John Paczkowski

Recent Posts by John Paczkowski

Is iOS Fragmenting? Not Nearly as Much as Android.

Apple has a new selling point for iOS: Android’s fragmentation.

The company this week published a chart breaking down iTunes App Store usage by operating system, demonstrating that most of the iOS user base is running the latest version of the OS. According to Apple’s metrics, 93 percent of its customers use iOS 6, six percent are on iOS 5, and the remaining one percent are on a prior iteration.

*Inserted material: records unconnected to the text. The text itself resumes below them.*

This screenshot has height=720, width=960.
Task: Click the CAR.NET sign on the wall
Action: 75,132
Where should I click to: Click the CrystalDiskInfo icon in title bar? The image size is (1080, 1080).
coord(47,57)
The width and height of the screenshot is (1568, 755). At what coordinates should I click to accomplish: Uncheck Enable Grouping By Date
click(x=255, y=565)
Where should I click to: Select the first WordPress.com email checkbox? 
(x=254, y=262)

That’s a vastly different usage pattern than Android’s, which, according to Google’s own statistics, show Android users scattershot across the OS’s various releases. With a 36.5 percent share of the Android user base, version 2.3 — “Gingerbread” — is the most widely used version of Google’s mobile OS. And it’s pretty dusty, having been released in late 2010. The latest available versions of Android — 4.1 and 4.2, “Jelly Bean” — claim just 33 percent of the market. Meanwhile, “Ice Cream Sandwich,” which debuted in the fall of 2011, holds 25.6 percent.

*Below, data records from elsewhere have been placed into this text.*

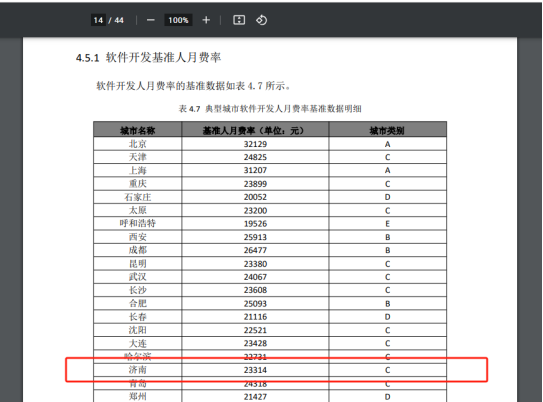Select the fit to page icon
This screenshot has width=543, height=402.
[x=239, y=20]
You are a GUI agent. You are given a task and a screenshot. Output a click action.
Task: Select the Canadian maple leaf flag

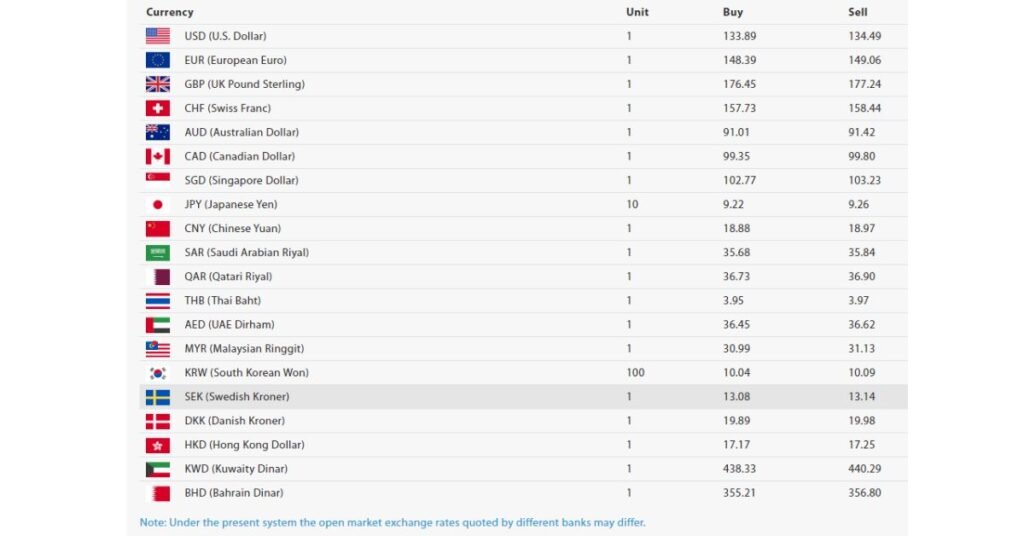[157, 156]
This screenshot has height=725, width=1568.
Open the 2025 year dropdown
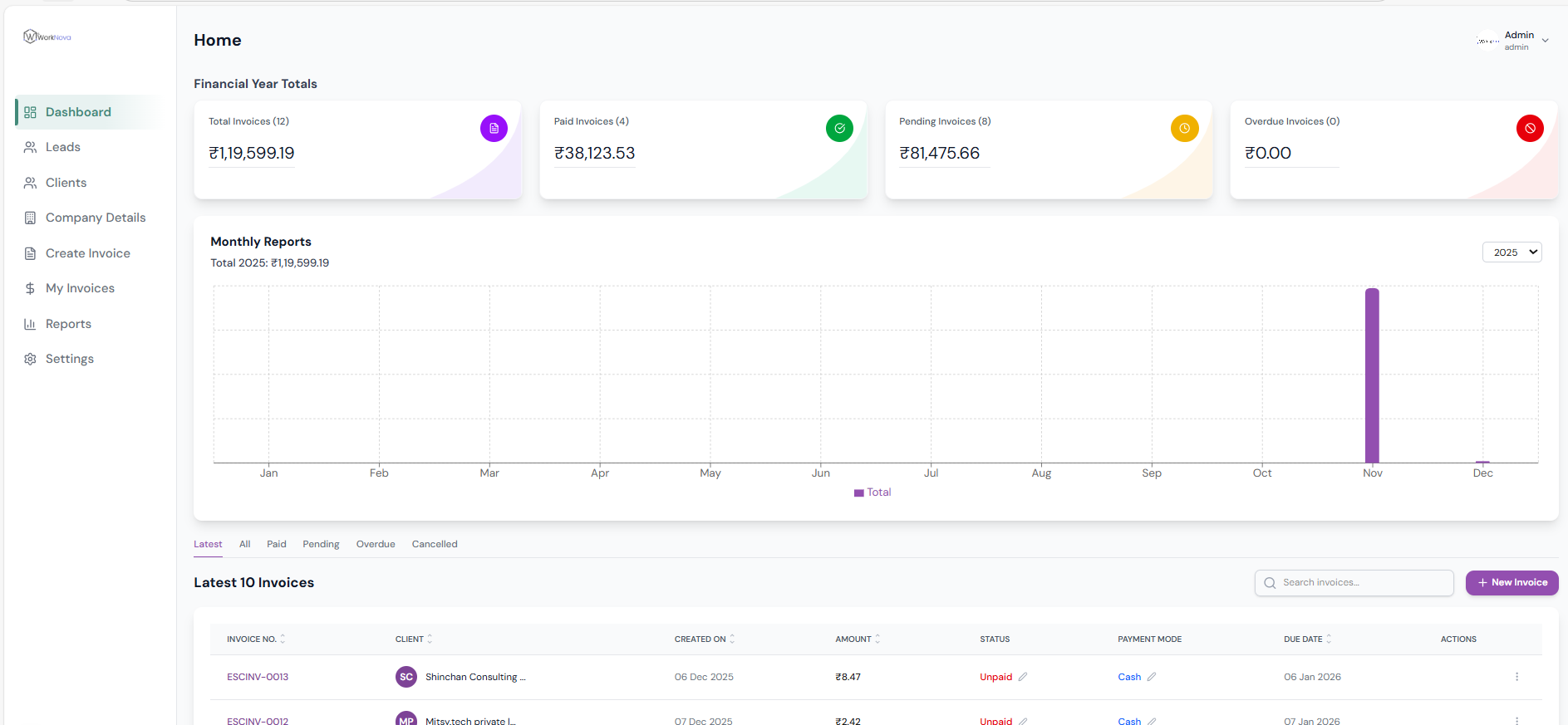tap(1511, 252)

For developers, the message is clear: Build your apps for iOS, and with one API you can hit the majority of the operating system’s addressable market. Develop for Android, and there are at least three different APIs you’ll need to deal with to reach the majority of its users. To Apple, this is a significant competitive advantage, one that the company is clearly interested in raising awareness around. Back in March, Phil Schiller, Apple’s senior vice president of worldwide marketing, told Reuters that many Android users were stuck on old versions of the OS. And at Apple’s Worldwide Developers Conference earlier this month, Tim Cook made a similar point.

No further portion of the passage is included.